Suppression of Nrf2 activity may be partly due to the direct interaction of p53 with ARE-containing promoters [403]. ERK activation was reported to induce Nrf2 suppression and insulin resistance in cardiomyocytes exposed to hydrogen peroxide [404], but an opposite effect of ERK activation was reported in HepG2 cells exposed to methylglyoxal [405]. In neuronal cells exposed to H2O2, GSK3β activation was shown to be responsible for the cytoplasmic accumulation of Nrf2 [251]. This may involve H2O2-mediated activatory phosphorylation of tyrosine 216 of GSK3β, and the latter phosphorylates the tyrosine kinase Fyn, which then translocates to the nucleus, and phosphorylates tyrosine 568 of Nrf2, leading to Nrf2 export from the nucleus [406].

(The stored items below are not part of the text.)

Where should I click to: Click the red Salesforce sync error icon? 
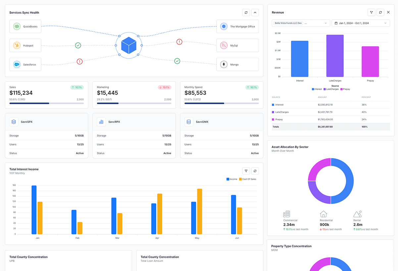tap(79, 61)
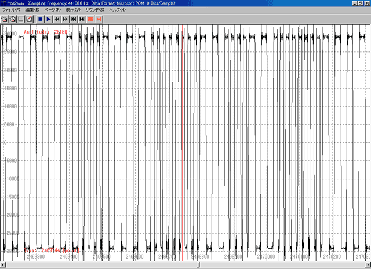Click the red cursor line in waveform
The image size is (371, 269).
point(183,145)
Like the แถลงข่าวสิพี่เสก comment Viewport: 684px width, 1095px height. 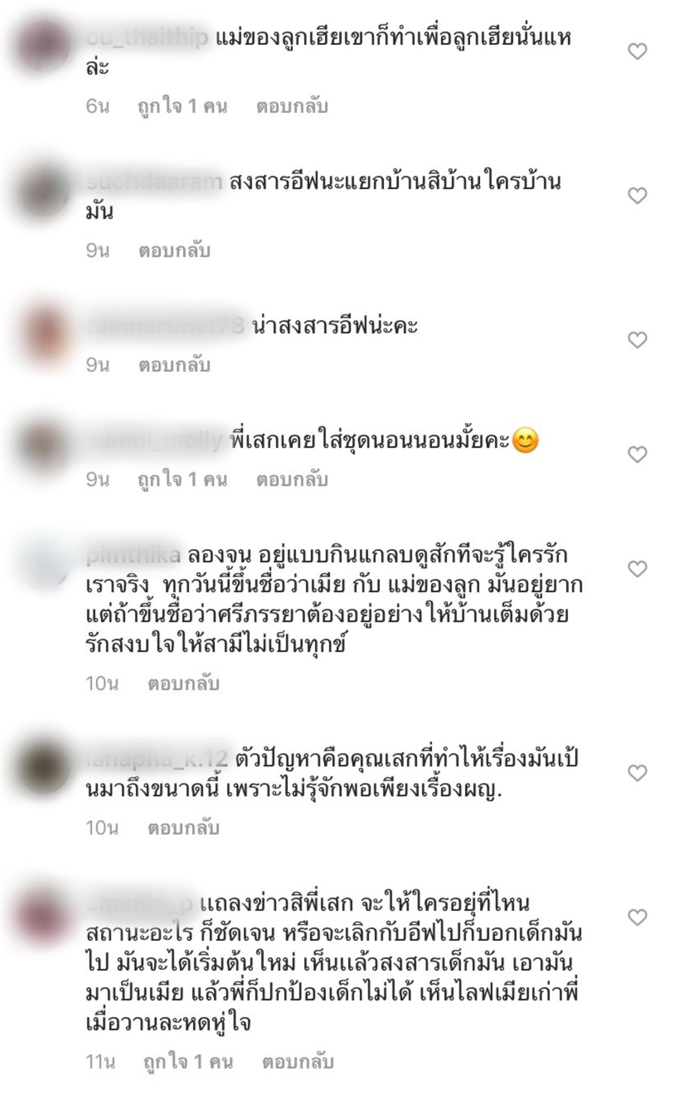coord(637,917)
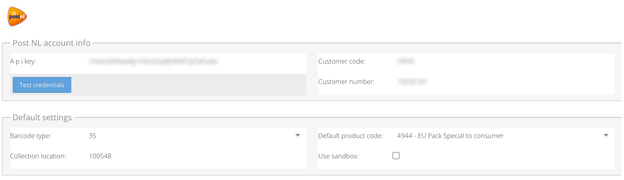The width and height of the screenshot is (624, 180).
Task: Click the PostNL logo icon
Action: pyautogui.click(x=17, y=16)
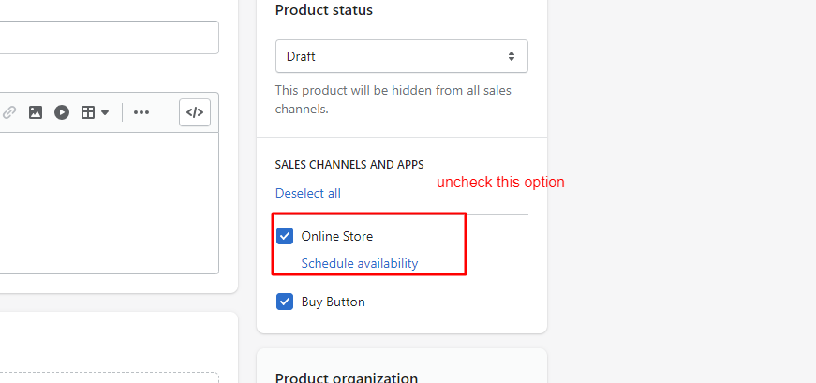Show HTML code view button

[195, 112]
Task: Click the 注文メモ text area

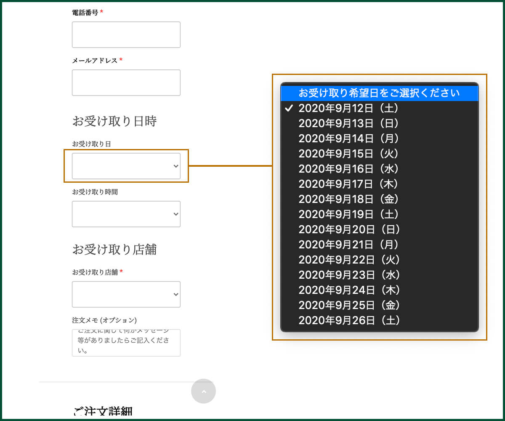Action: 126,343
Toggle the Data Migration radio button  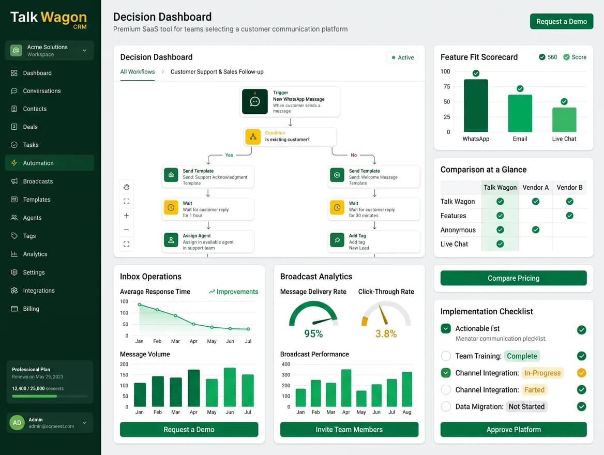(446, 406)
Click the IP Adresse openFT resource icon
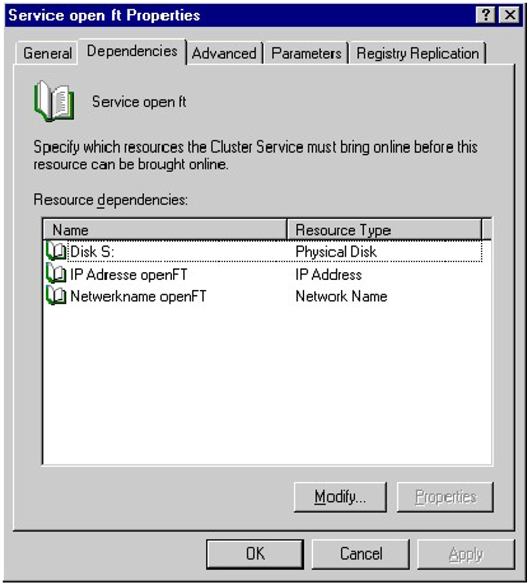Screen dimensions: 529x586 (x=56, y=274)
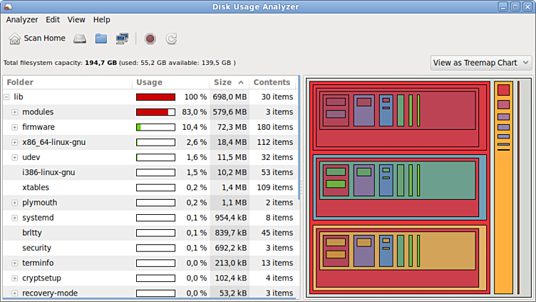
Task: Open the Help menu
Action: click(101, 20)
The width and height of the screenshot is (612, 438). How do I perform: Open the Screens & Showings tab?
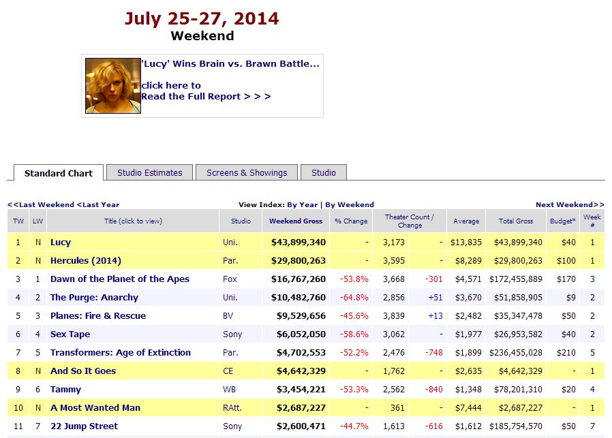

Nrf2 antioxidant response is also downregulated by cortisol [407], whose production is increased during psychological stress [117]. Obesity is associated with higher adipose tissue expression of 11β-hydroxysteroid dehydrogenase type 1 (11βHSD1), an enzyme that converts cortisone to active cortisol [408, 409]. Cortisol is a ligand for the mineralocorticoid receptor, whose expression increases in obesity [122].

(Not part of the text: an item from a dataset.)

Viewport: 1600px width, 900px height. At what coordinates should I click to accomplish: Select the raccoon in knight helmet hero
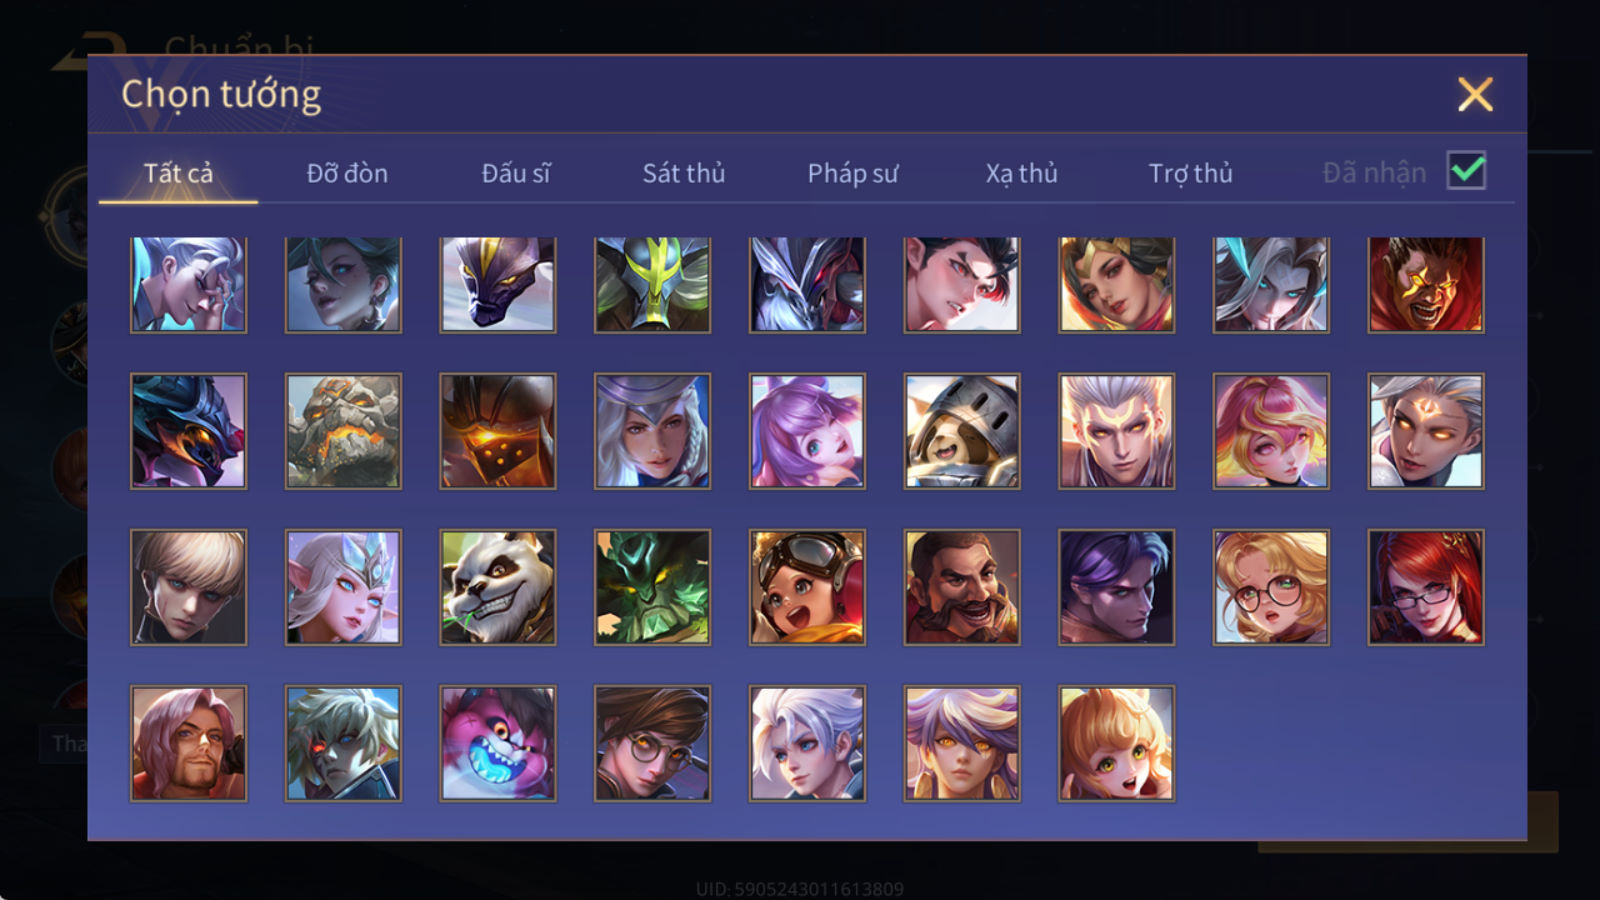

Notably, Nrf2 is Janus-faced, and its overexpression was found to worsen insulin resistance in mice [410]. Nrf2-knockout mice on a long-term high-fat diet had increased FGF21 expression and better insulin sensitivity than wild-type mice on the same diet, and overexpression of Nrf2 in ST-2 cells was found to decrease insulin sensitivity associated with decreased FGF21 mRNA levels and activity [411]. Nrf2 overexpression may occur during autophagy blockade, which is associated with an increase in the cellular levels of p62 [412, 413]. p62 normally participates in autophagosome formation and undergoes lysosomal degradation with the contents of the autophagosome [412, 413]. However, during autophagy blockade, it sequesters Keap1 into autophagosomes, leading to stabilization and overactivation of Nrf2 by the so called noncanonical pathway [412]. Thus, for beneficial effects, the level of Nrf2 activation needs tight regulation.
6. Conclusion
There is substantial literature in support of the hypothesis that insulin resistance develops from a coordinated interplay between various cellular stresses and stress responses that develop upon the exposure of insulin-responsive cells to hypoxia, excess sugars or certain types of fatty acids, environmental pollutants, or hormones released during psychological stress and obesity. This knowledge will help in the design of better strategies for the prevention and management of insulin resistance.
Conflicts of Interest
The author declares that there are no conflicts of interests regarding the publication of this paper.